More voice actors, same old problems

They hired an unprecedented number of voice actors, but it still feels like every NPC is voiced by the same six people. Everywhere I go and every NPC I talk to, I'm recognizing that voice as someone else. It's especially bad with guards, all of whom are voiced by essentially the same person. And the actors don't even try to do lines with different accents or intonations, so there's no variation. Maybe that's a genuine problem with having a thousand fully-voiced NPCs in a video game, and maybe, Bethesda, you should find a way to work around that? 

And while we're talking about voice acting, I may as well mention the fact that you hear so many lines repeated all over the place. I mean, there's the whole "arrow in the knee" meme, where apparently every single guard used to be an adventurer until they took an arrow in the knee. But to top it off, every single merchant you talk to says the exact same things. "Oh a bit of this, a bit of that," "Some may call this junk, me, I call them treasures." Just the same damn stuff.

You're not supposed to be in here

And then there are characters who just bombard you with the same lines when you're just out wandering the street. If I had a penny for every time I heard Sigurd tell me that he works for Belethor at the General Goods store, or every time Nazeem asked me if I made it to the Cloud District very often, or every time Amren said "Divines smile on you, friend," or every time Adrianne talked about Eorlund Grey-Mane's legendary steel, .... where was I? Oh, yeah, if I had a penny for every time I heard some some of those repeated lines, I'd have enough money to buy out Bethesda and hire some people who can actually make a good video game.

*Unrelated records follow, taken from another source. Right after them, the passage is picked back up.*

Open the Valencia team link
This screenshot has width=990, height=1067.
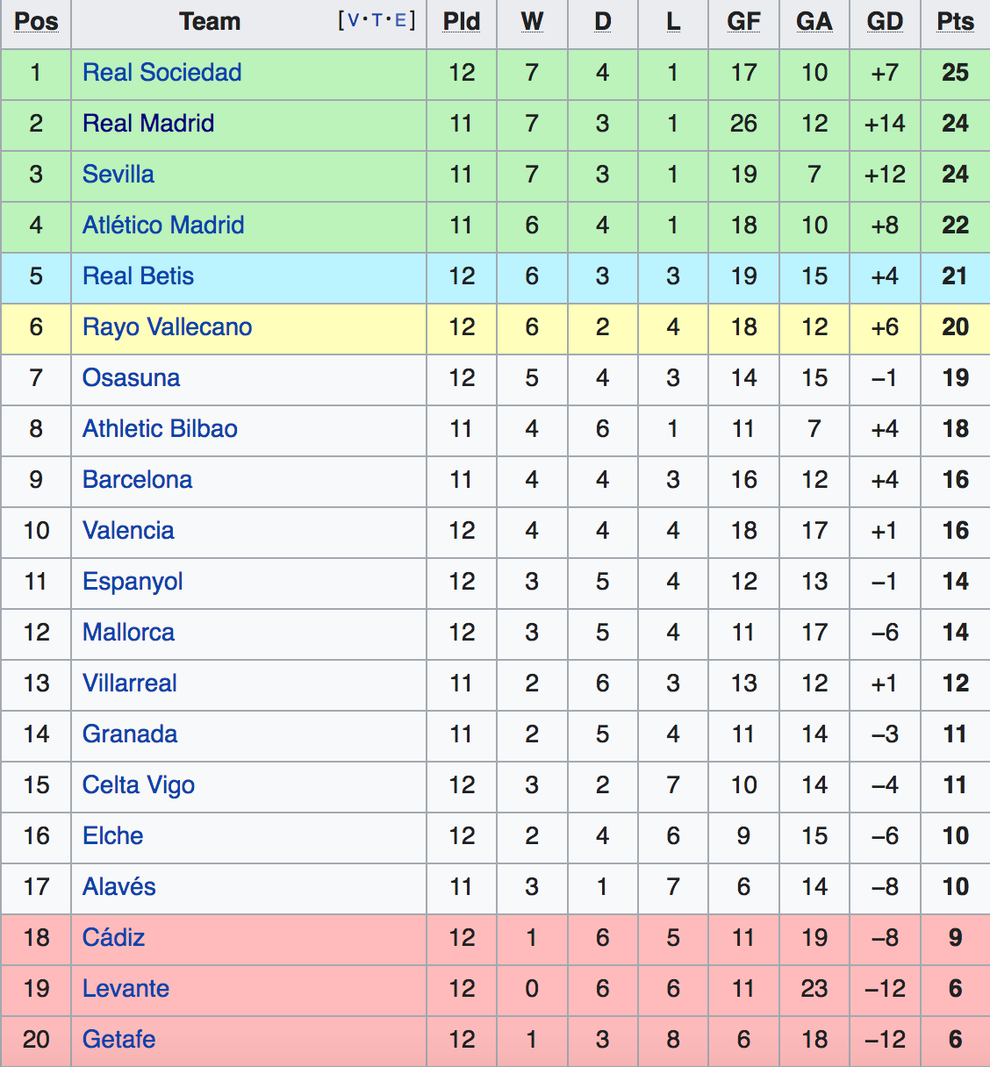pos(129,530)
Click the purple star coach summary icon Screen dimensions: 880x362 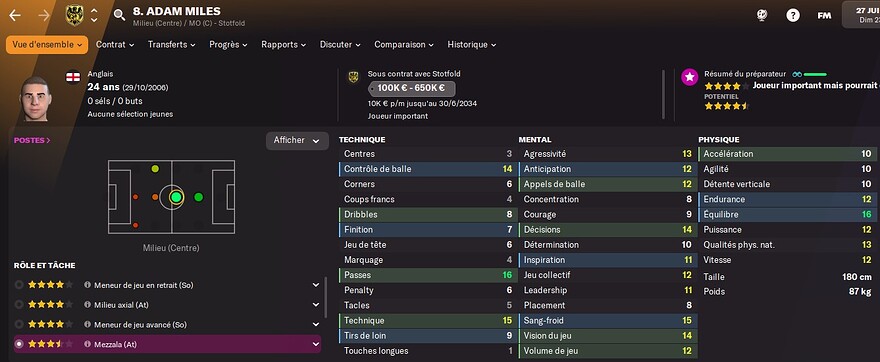click(690, 77)
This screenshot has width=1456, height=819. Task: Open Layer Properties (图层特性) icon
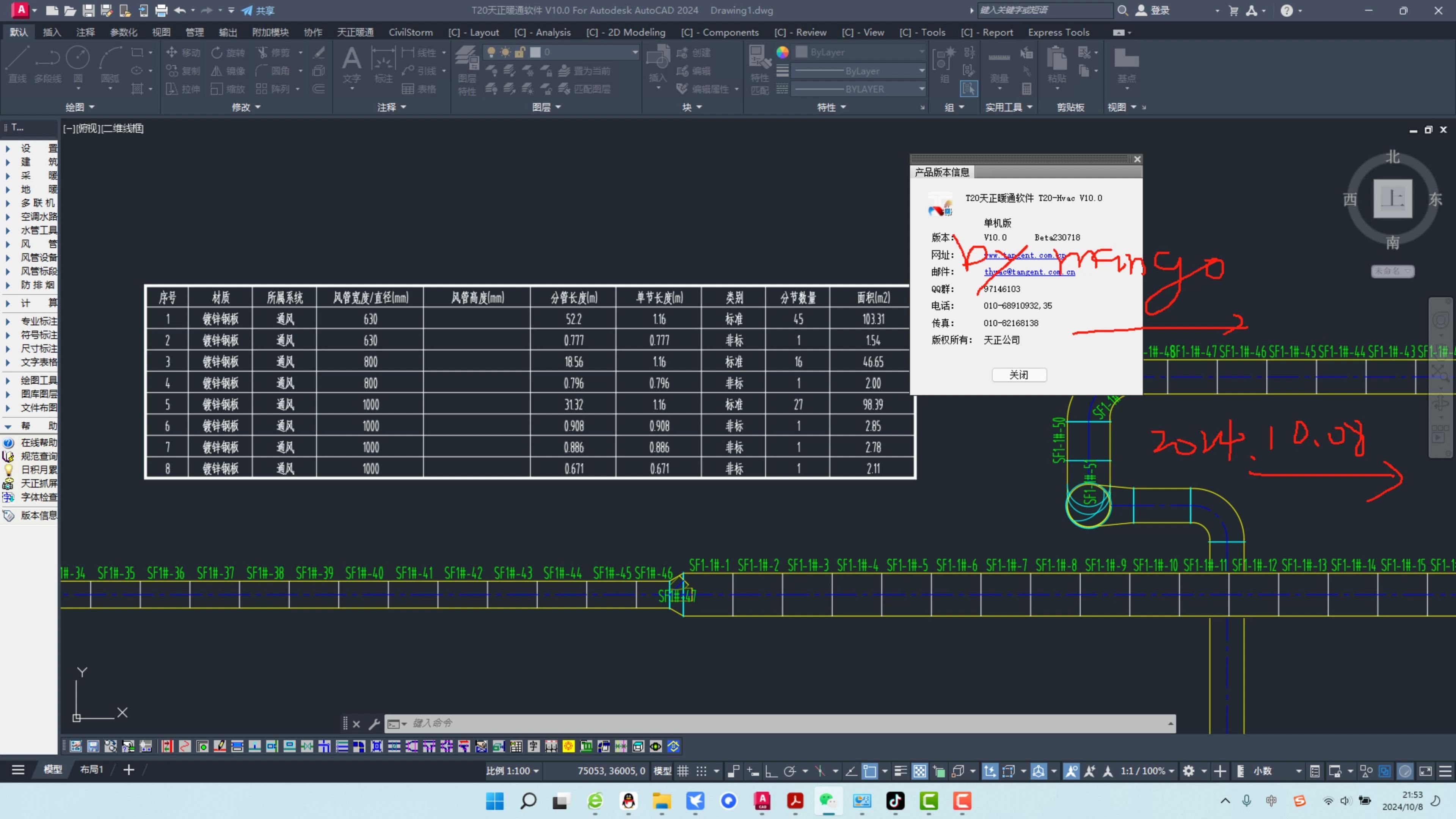tap(467, 70)
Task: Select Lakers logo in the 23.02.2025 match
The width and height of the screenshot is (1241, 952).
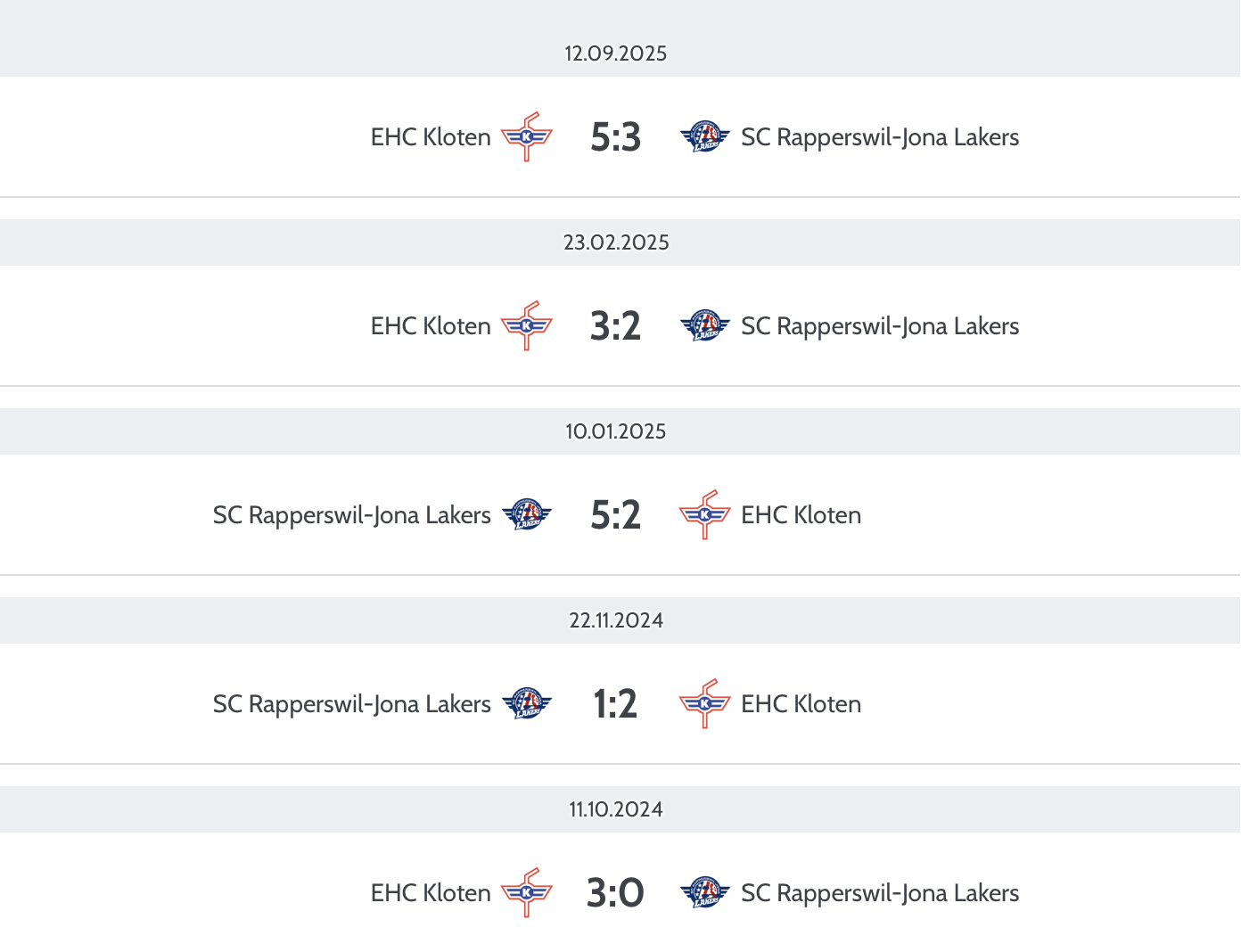Action: [x=705, y=325]
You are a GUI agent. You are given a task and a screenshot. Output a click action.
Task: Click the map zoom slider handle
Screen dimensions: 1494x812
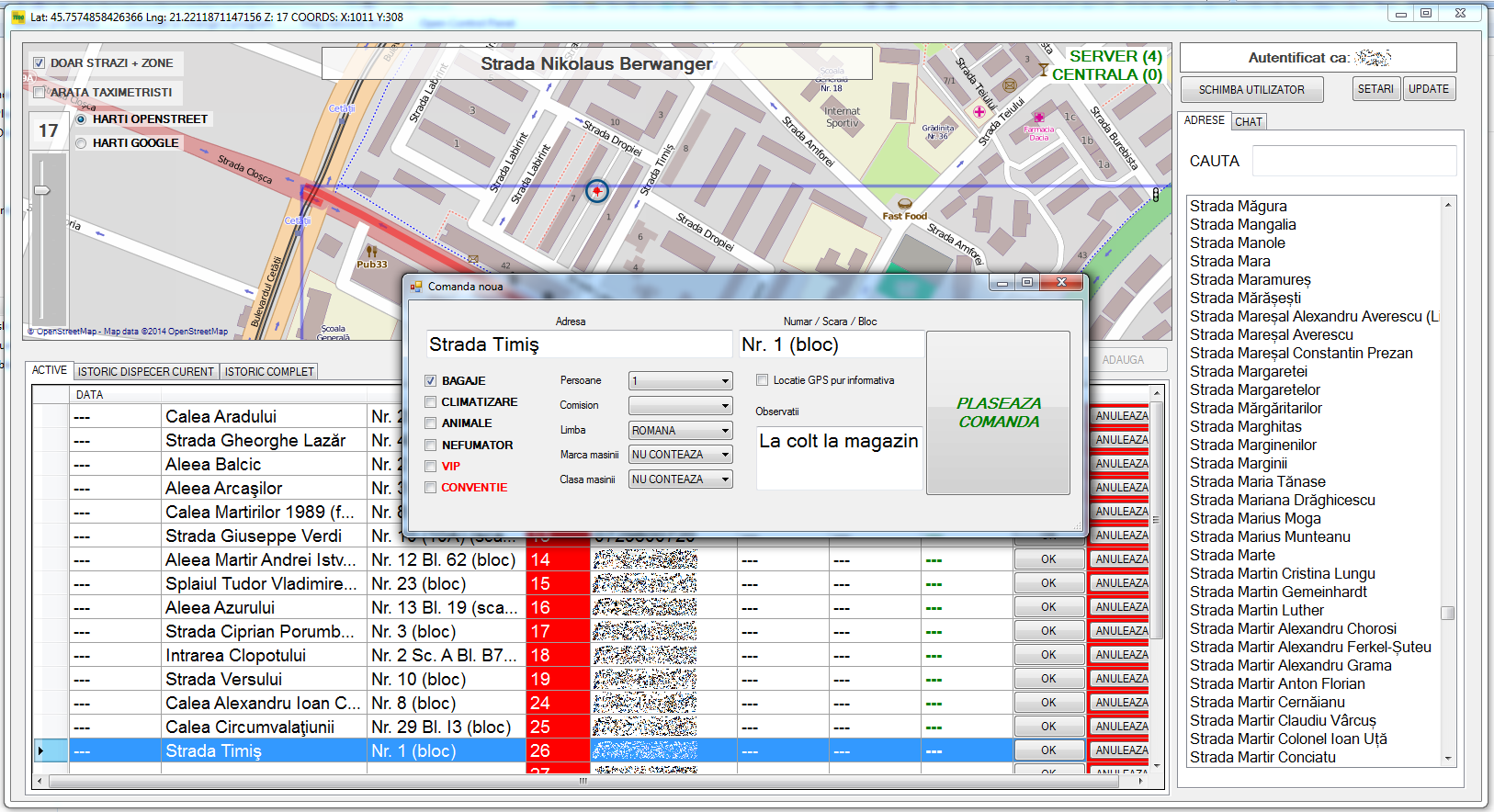(42, 190)
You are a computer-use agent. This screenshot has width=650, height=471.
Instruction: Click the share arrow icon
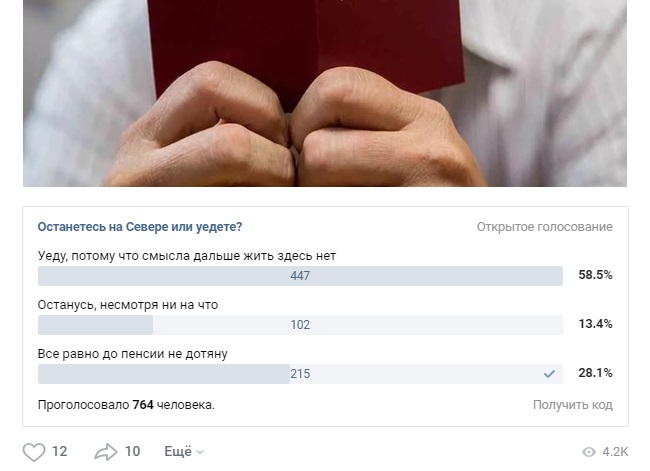106,452
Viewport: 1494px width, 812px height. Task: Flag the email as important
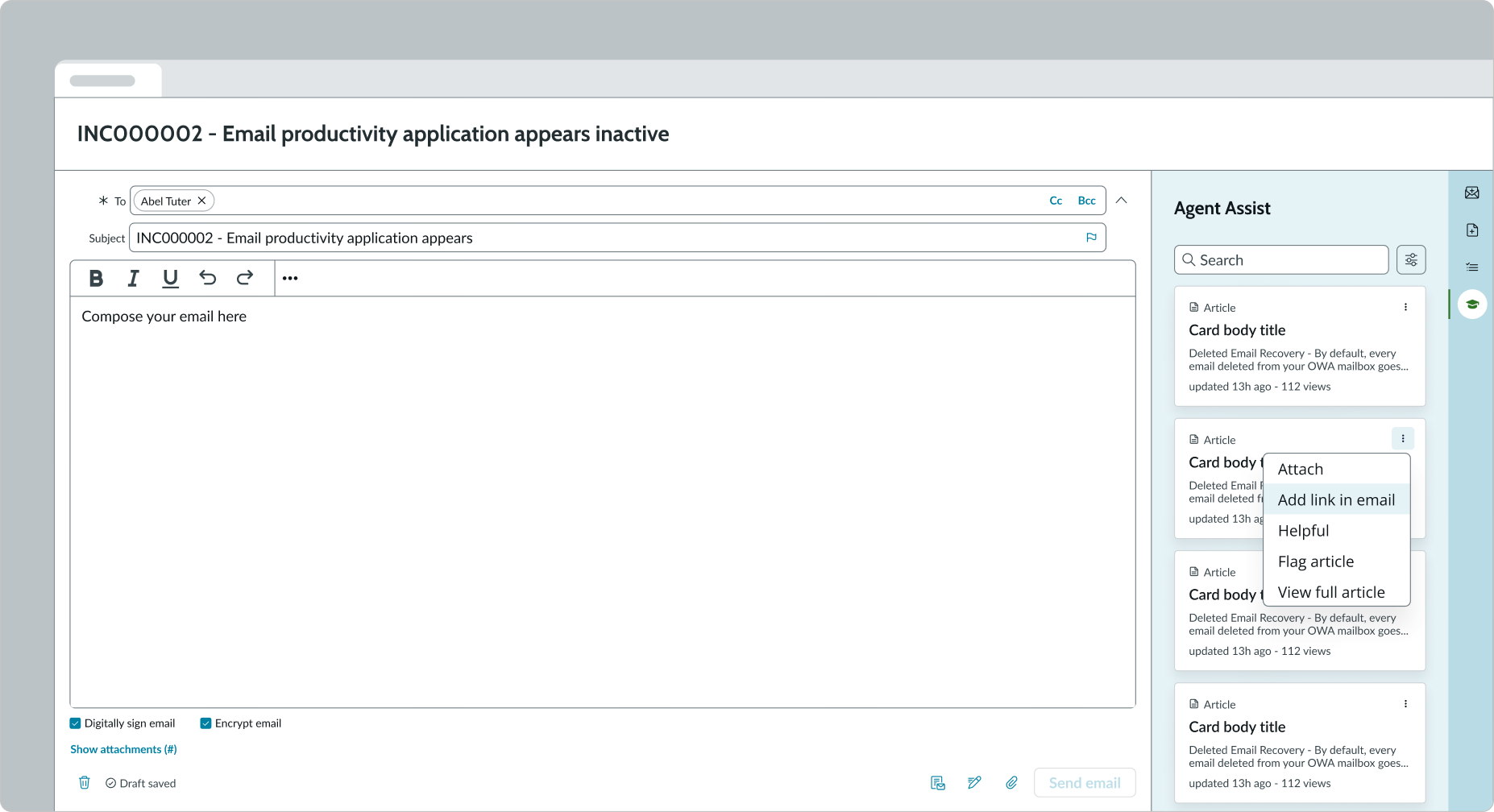(1091, 238)
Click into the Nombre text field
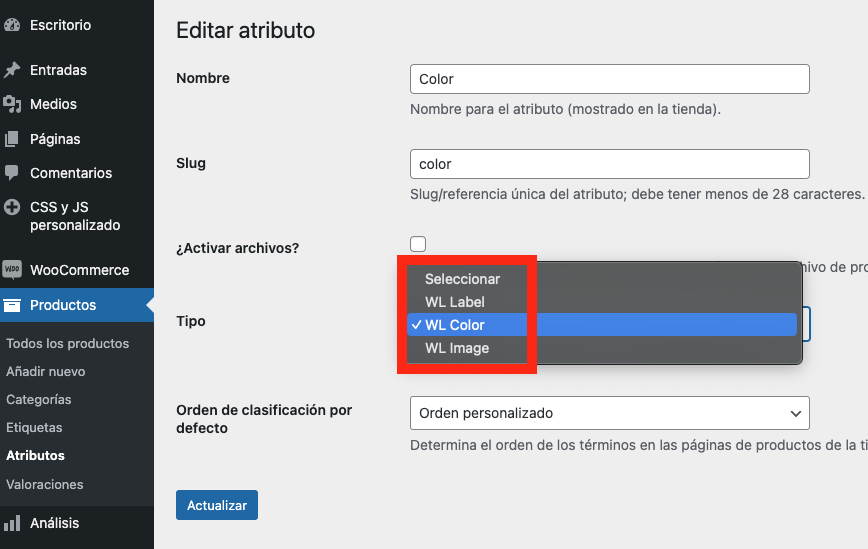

I'm not a big fan of Jeremy Soule

Chalk this one up to personal taste, but I just don't find Jeremy's compositions all that memorable or special. There's something indescribably generic about his style that I find almost unappealing. I can't recall or even recognize a single musical composition from Skyrim, except for the main theme, "Sons of Skyrim." And that's just because it's the main theme that played every time I launched the game, it played during the climactic final boss battle, and it's the same variation of every Elder Scrolls theme since Morrowind. But that song is pretty good, though.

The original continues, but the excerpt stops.